BEGIN

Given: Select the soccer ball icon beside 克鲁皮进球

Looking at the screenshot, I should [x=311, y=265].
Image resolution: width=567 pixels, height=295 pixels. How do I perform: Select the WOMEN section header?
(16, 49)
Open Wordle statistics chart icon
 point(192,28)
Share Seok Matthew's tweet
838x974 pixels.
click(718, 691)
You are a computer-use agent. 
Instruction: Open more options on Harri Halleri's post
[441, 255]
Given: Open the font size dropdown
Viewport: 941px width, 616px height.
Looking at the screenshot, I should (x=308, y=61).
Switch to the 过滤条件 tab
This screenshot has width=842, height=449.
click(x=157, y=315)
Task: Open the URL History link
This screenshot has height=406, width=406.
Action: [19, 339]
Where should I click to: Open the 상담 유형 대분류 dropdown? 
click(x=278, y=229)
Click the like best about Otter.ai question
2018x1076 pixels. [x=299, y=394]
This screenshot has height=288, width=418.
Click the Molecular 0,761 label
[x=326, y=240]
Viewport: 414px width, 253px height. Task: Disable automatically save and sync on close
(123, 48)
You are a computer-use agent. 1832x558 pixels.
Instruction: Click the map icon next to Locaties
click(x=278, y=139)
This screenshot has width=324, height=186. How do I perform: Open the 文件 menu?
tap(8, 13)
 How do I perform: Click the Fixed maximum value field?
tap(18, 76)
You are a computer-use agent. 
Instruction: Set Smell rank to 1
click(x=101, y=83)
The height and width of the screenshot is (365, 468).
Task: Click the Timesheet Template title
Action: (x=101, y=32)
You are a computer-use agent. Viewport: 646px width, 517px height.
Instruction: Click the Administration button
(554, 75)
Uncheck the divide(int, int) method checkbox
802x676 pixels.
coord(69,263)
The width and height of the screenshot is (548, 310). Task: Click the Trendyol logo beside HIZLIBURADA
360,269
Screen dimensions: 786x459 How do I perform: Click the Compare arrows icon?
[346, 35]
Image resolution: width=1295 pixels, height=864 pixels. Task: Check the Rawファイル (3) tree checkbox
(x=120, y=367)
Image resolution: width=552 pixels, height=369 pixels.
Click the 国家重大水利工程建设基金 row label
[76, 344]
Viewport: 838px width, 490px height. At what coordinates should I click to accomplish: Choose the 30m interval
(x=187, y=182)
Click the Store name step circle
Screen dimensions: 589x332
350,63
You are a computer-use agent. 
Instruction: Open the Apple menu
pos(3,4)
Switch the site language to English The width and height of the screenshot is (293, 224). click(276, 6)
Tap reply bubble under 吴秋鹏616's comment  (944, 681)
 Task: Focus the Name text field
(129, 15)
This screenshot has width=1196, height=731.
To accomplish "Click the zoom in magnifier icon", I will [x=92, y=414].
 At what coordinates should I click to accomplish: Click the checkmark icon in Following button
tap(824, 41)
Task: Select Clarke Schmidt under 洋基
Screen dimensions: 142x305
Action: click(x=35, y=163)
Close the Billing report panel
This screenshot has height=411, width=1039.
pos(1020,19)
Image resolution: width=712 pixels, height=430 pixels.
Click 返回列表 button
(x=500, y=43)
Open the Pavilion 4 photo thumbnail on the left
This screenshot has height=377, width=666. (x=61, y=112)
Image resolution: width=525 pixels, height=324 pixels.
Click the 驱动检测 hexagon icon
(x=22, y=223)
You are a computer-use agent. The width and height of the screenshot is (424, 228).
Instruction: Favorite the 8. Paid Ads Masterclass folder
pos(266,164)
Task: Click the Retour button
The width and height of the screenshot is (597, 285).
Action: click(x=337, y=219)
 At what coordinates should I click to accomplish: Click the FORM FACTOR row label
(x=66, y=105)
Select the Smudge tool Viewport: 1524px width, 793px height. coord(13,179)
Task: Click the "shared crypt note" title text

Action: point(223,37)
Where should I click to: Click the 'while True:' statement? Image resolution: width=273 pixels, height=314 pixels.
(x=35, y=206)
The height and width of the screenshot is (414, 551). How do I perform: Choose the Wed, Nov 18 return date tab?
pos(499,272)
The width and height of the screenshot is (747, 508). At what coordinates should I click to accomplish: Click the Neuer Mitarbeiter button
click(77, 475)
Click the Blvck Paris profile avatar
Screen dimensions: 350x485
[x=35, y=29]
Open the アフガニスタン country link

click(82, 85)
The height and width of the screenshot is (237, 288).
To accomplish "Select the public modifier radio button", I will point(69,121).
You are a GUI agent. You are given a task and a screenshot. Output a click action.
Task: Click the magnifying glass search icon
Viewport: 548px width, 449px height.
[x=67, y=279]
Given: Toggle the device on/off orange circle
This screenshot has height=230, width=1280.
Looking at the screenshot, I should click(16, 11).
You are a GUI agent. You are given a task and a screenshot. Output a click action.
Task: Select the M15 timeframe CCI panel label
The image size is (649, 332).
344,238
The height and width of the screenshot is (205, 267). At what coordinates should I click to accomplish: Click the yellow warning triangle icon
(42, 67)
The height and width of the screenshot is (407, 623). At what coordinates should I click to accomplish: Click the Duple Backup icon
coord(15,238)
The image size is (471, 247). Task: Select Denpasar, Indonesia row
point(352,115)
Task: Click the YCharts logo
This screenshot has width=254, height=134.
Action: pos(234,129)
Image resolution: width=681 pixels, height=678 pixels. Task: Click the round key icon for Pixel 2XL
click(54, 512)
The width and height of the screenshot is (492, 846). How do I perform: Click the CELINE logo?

END

What is expected
Your reply should contain every record, unchanged and complete.

Problem solution
Given: Select the soccer ball icon beside 克鲁皮进球

Looking at the screenshot, I should [x=311, y=265].
Image resolution: width=567 pixels, height=295 pixels. How do I perform: Select the WOMEN section header?
(16, 49)
Open Wordle statistics chart icon
 point(192,28)
Share Seok Matthew's tweet
838x974 pixels.
click(718, 691)
You are a computer-use agent. 
Instruction: Open more options on Harri Halleri's post
[441, 255]
Given: Open the font size dropdown
Viewport: 941px width, 616px height.
Looking at the screenshot, I should (x=308, y=61).
Switch to the 过滤条件 tab
This screenshot has width=842, height=449.
click(x=157, y=315)
Task: Open the URL History link
This screenshot has height=406, width=406.
Action: [19, 339]
Where should I click to: Open the 상담 유형 대분류 dropdown? 
click(x=278, y=229)
Click the like best about Otter.ai question
2018x1076 pixels. [x=299, y=394]
This screenshot has height=288, width=418.
Click the Molecular 0,761 label
[x=326, y=240]
Viewport: 414px width, 253px height. Task: Disable automatically save and sync on close
(123, 48)
You are a computer-use agent. 1832x558 pixels.
Instruction: Click the map icon next to Locaties
click(x=278, y=139)
This screenshot has width=324, height=186. How do I perform: Open the 文件 menu?
tap(8, 13)
 How do I perform: Click the Fixed maximum value field?
tap(18, 76)
You are a computer-use agent. 
Instruction: Set Smell rank to 1
click(x=101, y=83)
The height and width of the screenshot is (365, 468).
Task: Click the Timesheet Template title
Action: (x=101, y=32)
You are a computer-use agent. Viewport: 646px width, 517px height.
Instruction: Click the Administration button
(554, 75)
Uncheck the divide(int, int) method checkbox
802x676 pixels.
coord(69,263)
The width and height of the screenshot is (548, 310). Task: Click the Trendyol logo beside HIZLIBURADA
360,269
Screen dimensions: 786x459 How do I perform: Click the Compare arrows icon?
[346, 35]
Image resolution: width=1295 pixels, height=864 pixels. Task: Check the Rawファイル (3) tree checkbox
(x=120, y=367)
Image resolution: width=552 pixels, height=369 pixels.
Click the 国家重大水利工程建设基金 row label
[76, 344]
Viewport: 838px width, 490px height. At what coordinates should I click to accomplish: Choose the 30m interval
(x=187, y=182)
Click the Store name step circle
Screen dimensions: 589x332
350,63
You are a computer-use agent. 
Instruction: Open the Apple menu
pos(3,4)
Switch the site language to English The width and height of the screenshot is (293, 224). click(276, 6)
Tap reply bubble under 吴秋鹏616's comment  (944, 681)
 Task: Focus the Name text field
(129, 15)
This screenshot has width=1196, height=731.
To accomplish "Click the zoom in magnifier icon", I will [x=92, y=414].
 At what coordinates should I click to accomplish: Click the checkmark icon in Following button
tap(824, 41)
Task: Select Clarke Schmidt under 洋基
Screen dimensions: 142x305
Action: click(x=35, y=163)
Close the Billing report panel
This screenshot has height=411, width=1039.
pos(1020,19)
Image resolution: width=712 pixels, height=430 pixels.
Click 返回列表 button
(x=500, y=43)
Open the Pavilion 4 photo thumbnail on the left
This screenshot has height=377, width=666. (x=61, y=112)
Image resolution: width=525 pixels, height=324 pixels.
Click the 驱动检测 hexagon icon
(x=22, y=223)
You are a computer-use agent. The width and height of the screenshot is (424, 228).
Instruction: Favorite the 8. Paid Ads Masterclass folder
pos(266,164)
Task: Click the Retour button
The width and height of the screenshot is (597, 285).
Action: click(x=337, y=219)
 At what coordinates should I click to accomplish: Click the FORM FACTOR row label
(x=66, y=105)
Select the Smudge tool Viewport: 1524px width, 793px height. coord(13,179)
Task: Click the "shared crypt note" title text

Action: point(223,37)
Where should I click to: Click the 'while True:' statement? Image resolution: width=273 pixels, height=314 pixels.
(x=35, y=206)
The height and width of the screenshot is (414, 551). How do I perform: Choose the Wed, Nov 18 return date tab?
pos(499,272)
The width and height of the screenshot is (747, 508). At what coordinates should I click to accomplish: Click the Neuer Mitarbeiter button
click(77, 475)
Click the Blvck Paris profile avatar
Screen dimensions: 350x485
[x=35, y=29]
Open the アフガニスタン country link

click(82, 85)
The height and width of the screenshot is (237, 288).
To accomplish "Select the public modifier radio button", I will point(69,121).
You are a GUI agent. You are given a task and a screenshot. Output a click action.
Task: Click the magnifying glass search icon
Viewport: 548px width, 449px height.
[x=67, y=279]
Given: Toggle the device on/off orange circle
This screenshot has height=230, width=1280.
Looking at the screenshot, I should click(16, 11).
You are a GUI agent. You are given a task and a screenshot. Output a click action.
Task: Select the M15 timeframe CCI panel label
The image size is (649, 332).
344,238
The height and width of the screenshot is (205, 267). At what coordinates should I click to accomplish: Click the yellow warning triangle icon
(42, 67)
The height and width of the screenshot is (407, 623). At what coordinates should I click to accomplish: Click the Duple Backup icon
coord(15,238)
The image size is (471, 247). Task: Select Denpasar, Indonesia row
point(352,115)
Task: Click the YCharts logo
This screenshot has width=254, height=134.
Action: pos(234,129)
Image resolution: width=681 pixels, height=678 pixels. Task: Click the round key icon for Pixel 2XL
click(54, 512)
The width and height of the screenshot is (492, 846). How do I perform: Click the CELINE logo?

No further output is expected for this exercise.